Buttons picturing Eudora baby won’t be allowed at trial of woman accused of murdering him
Family members of an infant homicide victim won’t be allowed to wear items bearing the baby’s photo when the woman accused of killing him goes on trial next year, a judge said.
Douglas County District Court Judge Sally Pokorny said Thursday that such items would not be allowed in the courtroom during the weeklong jury trial, scheduled to begin Feb. 12.
Carrody M. Buchhorn, 43, of Eudora, is charged with one count of first-degree murder in the case. Buchhorn is accused of killing 9-month-old Oliver “Ollie” Ortiz on Sept. 29, 2016, while he was in her care at Sunshine Kids Group Daycare Home at 1307 Chestnut Lane in Eudora.
Oliver was found unresponsive at the home day care that afternoon, and paramedics were unable to revive him.

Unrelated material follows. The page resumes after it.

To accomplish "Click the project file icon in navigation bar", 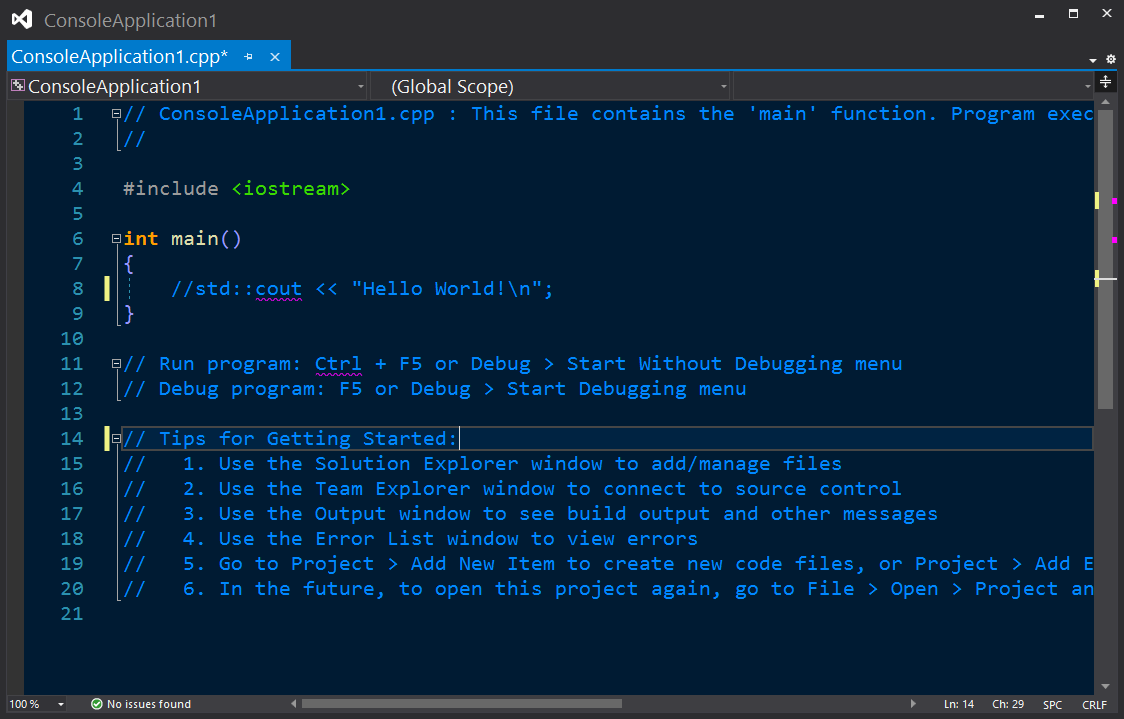I will pyautogui.click(x=15, y=86).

The coroner ruled the baby’s death a homicide, caused by blunt force trauma to the head and torso.
At Thursday’s hearing, Pokorny and attorneys discussed what will and won’t be allowed at the trial.

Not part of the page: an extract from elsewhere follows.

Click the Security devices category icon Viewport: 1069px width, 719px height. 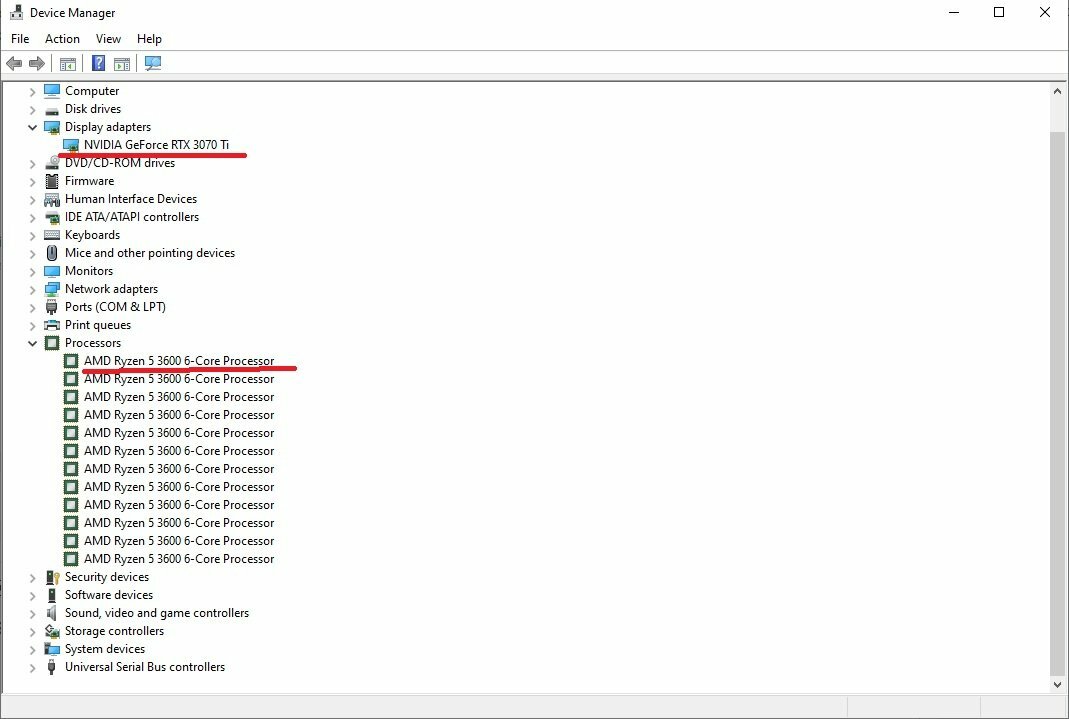(x=52, y=577)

Buchhorn’s attorneys are Paul Morrison — former Kansas attorney general and Johnson County district attorney — and Veronica Dersch.
Dersch asked the judge whether she planned to block spectators in the gallery, in view of the jury, from wearing “sympathy-seeking propaganda” such as T-shirts or buttons bearing Oliver’s photo.
The baby’s relatives and supporters have worn such buttons picturing the smiling little boy to hearings so far, including Thursday’s.
“They’ll be stricken,” Pokorny said of the buttons.
Buchhorn’s attorneys also asked the court to bar “unnecessarily gruesome” images from being shown to the jury.
“In this case, autopsy photographs are going to have a potential for far greater prejudice than the average homicide case due to the simple fact that they are of an infant,” Dersch wrote, in a motion to limit images presented in court. “Such photos by their nature may have a tendency to elicit sympathy and prejudice and to inflame the minds of the jury.”
The judge asked defense attorneys and prosecutors to exchange all images they possess, then determine which are necessary evidence and which should be stricken or blurred. If the sides can’t agree, Pokorny said she would schedule a hearing to decide.
Buchhorn’s attorneys said that an out-of-state forensic pathologist reviewing the coroner’s findings and evidence would likely dispute the timing and nature of the baby’s injuries and how quickly he would have died from them.
That information would play into another request from Buchhorn’s attorneys: that they be allowed to assert evidence that someone other than Buchhorn could have killed Oliver.
The day care owner was at the home and also fed and checked on Oliver throughout the day, Buchhorn’s attorneys emphasized in a motion filed prior to Thursday’s hearing. They said the owner’s husband also was there for part of the day and that Oliver was around older children who conceivably could have hurt him, too.
Buchhorn was charged with “a paltry amount of evidence,” the motion says. The defense isn’t trying to blame “any specific third party,” but wants to be allowed to present evidence that any number of things could have happened to the child — including an accident — resulting in his death.
Prosecutors objected.
“The only person that was with Ollie when the injury occurred was the defendant,” prosecutor C.J. Rieg said. “The court has to deny this, because there is no evidence in front of it that connects a third party.”
Pokorny said she would wait to see if the defense’s expert had different conclusions than the coroner, and that the matter might have to be argued at a recess during the trial.
Buchhorn was charged with murder in April of this year and is currently under house arrest. Following a preliminary hearing in September, the judge bound her over for trial on the charge, and she pleaded not guilty.
Sunshine Kids Group Daycare Home closed down shortly after Oliver’s death.